According to the former director of the US Centres for Disease Control and Prevention, Tom Frieden, the world is at greater risk than ever from global health threats. People travel farther and more often. Supply chains, including for food and medicines, extend across the world. A poorly treated case of, say, tuberculos­is (TB) in Asia or Africa can present in a hospital in the United States within days.

Against this background, scientists are concerned about the recent uptick in epidemics of diseases such as Zika, Ebola, and avian flu. And they are alarmed by the resurgence of life-threatenin­g diseases such as influenza, HIV, malaria, and TB.

To be sure, in terms of fatalities, recent disease outbreaks and pandemics are a far cry from past global flu epidemics. Whereas the 2003 SARS epidemic resulted in 774 deaths, and the Ebola outbreak of 2014-2015 left 11,310 dead, the 1918-1920 flu epidemic claimed the lives of 100 million people – more than five times the number killed in the world war that had just ended.
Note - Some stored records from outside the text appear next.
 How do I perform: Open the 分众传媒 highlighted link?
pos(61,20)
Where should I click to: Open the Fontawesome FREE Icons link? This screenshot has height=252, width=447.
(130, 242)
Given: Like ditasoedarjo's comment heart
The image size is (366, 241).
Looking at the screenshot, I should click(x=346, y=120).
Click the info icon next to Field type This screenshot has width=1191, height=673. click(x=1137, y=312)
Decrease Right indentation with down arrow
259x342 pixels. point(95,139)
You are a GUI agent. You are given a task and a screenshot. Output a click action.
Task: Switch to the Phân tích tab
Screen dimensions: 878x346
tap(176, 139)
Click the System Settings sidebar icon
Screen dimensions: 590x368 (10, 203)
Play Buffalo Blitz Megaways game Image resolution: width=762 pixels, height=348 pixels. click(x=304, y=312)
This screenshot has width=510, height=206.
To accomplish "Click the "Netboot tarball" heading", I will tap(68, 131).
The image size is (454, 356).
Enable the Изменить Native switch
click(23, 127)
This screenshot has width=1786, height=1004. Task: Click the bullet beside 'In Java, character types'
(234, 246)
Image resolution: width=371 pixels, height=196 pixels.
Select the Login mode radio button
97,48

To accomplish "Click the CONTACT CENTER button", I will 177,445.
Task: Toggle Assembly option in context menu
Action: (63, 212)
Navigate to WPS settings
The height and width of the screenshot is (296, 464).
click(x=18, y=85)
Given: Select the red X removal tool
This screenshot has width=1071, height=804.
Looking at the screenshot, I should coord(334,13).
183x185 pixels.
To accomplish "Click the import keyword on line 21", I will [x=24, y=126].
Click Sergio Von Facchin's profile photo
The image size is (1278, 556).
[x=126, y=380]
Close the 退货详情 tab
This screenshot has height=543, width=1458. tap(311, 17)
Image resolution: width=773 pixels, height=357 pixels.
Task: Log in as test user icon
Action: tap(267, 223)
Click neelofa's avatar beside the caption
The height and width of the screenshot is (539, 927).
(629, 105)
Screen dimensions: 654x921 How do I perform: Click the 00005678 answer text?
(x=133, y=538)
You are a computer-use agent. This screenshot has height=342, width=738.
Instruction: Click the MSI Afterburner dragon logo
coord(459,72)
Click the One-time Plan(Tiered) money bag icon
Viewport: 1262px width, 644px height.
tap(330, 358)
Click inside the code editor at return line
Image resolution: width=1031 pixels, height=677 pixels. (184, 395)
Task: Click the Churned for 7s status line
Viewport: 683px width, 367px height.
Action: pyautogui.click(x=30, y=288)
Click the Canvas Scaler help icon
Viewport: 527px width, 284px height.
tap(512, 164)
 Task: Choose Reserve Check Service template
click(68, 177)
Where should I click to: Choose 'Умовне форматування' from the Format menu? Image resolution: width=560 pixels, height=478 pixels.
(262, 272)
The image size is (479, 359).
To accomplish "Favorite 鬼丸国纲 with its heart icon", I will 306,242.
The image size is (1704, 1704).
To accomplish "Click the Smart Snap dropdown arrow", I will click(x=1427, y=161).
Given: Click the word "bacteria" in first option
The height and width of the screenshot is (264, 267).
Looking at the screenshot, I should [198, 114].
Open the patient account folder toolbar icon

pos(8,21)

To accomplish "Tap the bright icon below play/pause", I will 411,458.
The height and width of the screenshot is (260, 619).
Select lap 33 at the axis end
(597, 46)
Indeed, some 5% of the world’s population perished.

But the risks from infectious diseases that we face today could intensify substantia­lly, owing to the rise of anti-microbial resistance (AMR). According to the World Health Organisati­on, “480,000 people develop multi-drug resistant TB each year, and drug resistance is starting to complicate the fight against HIV and malaria, as well.” Antibiotic resistance, the WHO cautions, is now present in every country, putting patients at risk of worse clinical outcomes and at greater risk of death, while increasing the burden on health systems.

England’s chief medical officer, Sally Davies, has warned that, if left unchecked, the growing impotence of drugs could be catastroph­ic. By 2050, she estimates, drugresist­ant infections could be killing someone “every three seconds.” The Review on AMR estimates that, at that point, some ten million lives could be lost each year, at a cumulative cost to global economic output of $100 trillion. To put that into perspectiv­e, world GDP today totals $74 trillion per year.

Yet the potential long-term human and economic consequenc­es of AMR are not widely appreciate­d by the public and, in particular, by financial markets. In fact, protection from public health threats is one vital area where markets do not deliver efficientl­y. As a result, it is government­s that usually bear the costs of prevention and treatment.

With government budgets already overstretc­hed, coping with the intensifyi­ng health burden from AMR will be difficult, to say the least. Yet government­s are unlikely to move fast to mitigate this risk. On the contrary, experience indicates that government­s often struggle to align public spending with underlying or mounting problems, such as public-health threats, until they reach a crisis point.